**AIM OF THE TASK**. Your answer should be every line of the entries that has the string "screenshot" in it.

**TASK INPUT**.
------------------------------

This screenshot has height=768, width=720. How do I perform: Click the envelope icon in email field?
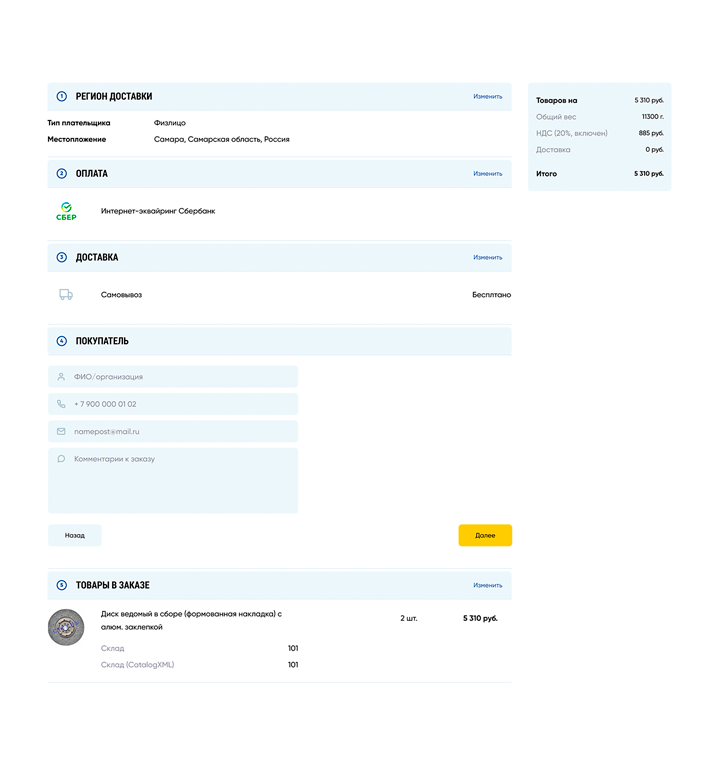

------------------------------

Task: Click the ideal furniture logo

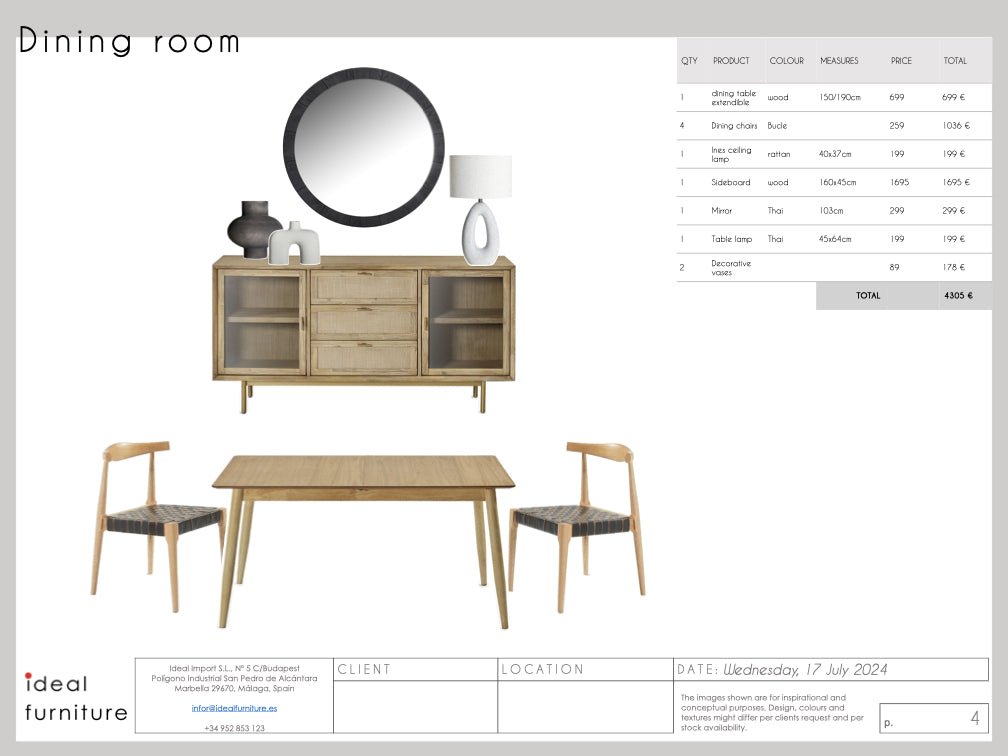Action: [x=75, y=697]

------------------------------

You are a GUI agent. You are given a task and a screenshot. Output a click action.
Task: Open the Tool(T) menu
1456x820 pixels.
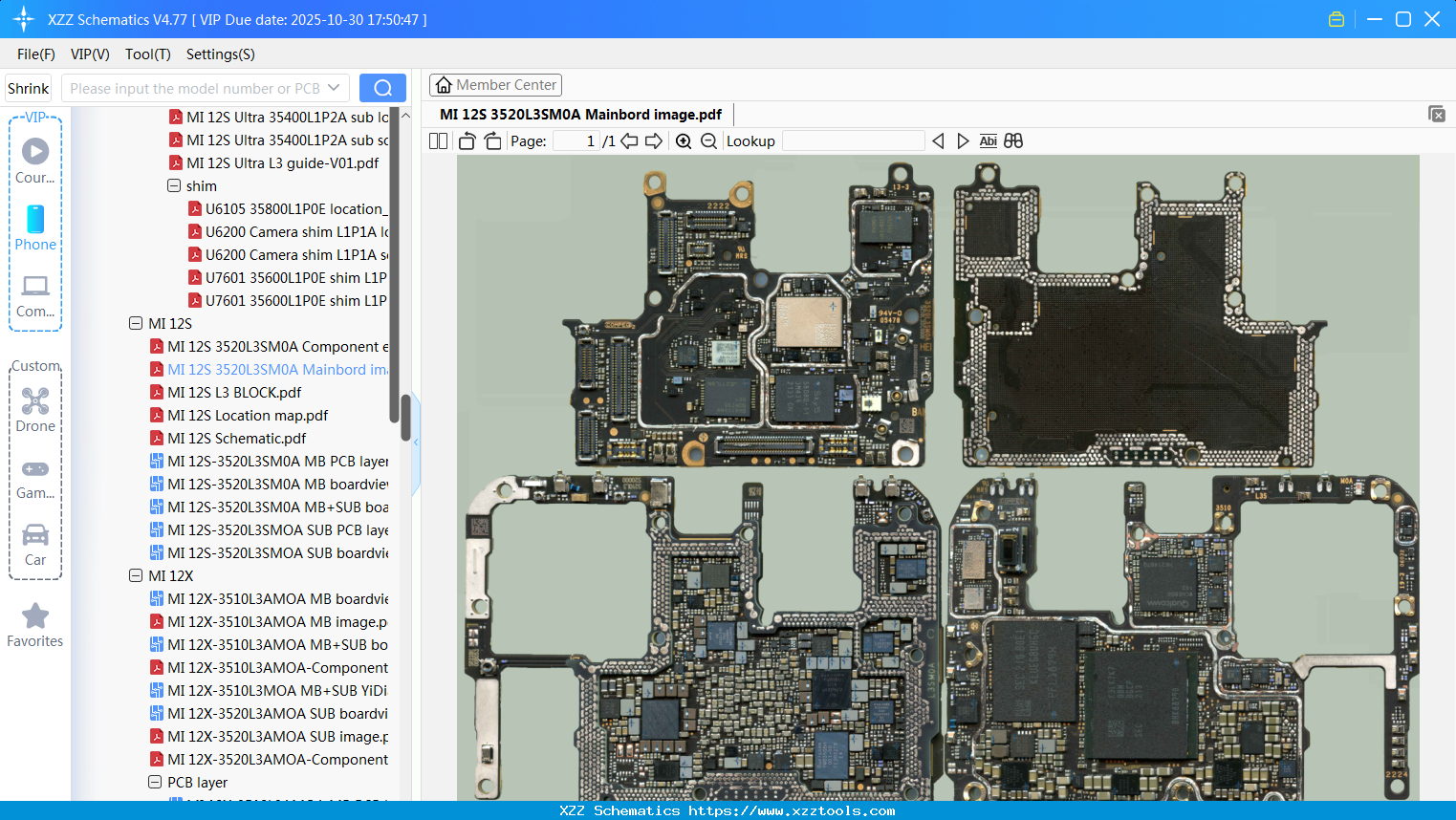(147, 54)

------------------------------

**ANSWER TO THE EXERCISE**.
This screenshot has height=768, width=720. How do I perform: Click the envelope icon in email field?
You are a GUI agent. You are given a task and a screenshot. Output a click action.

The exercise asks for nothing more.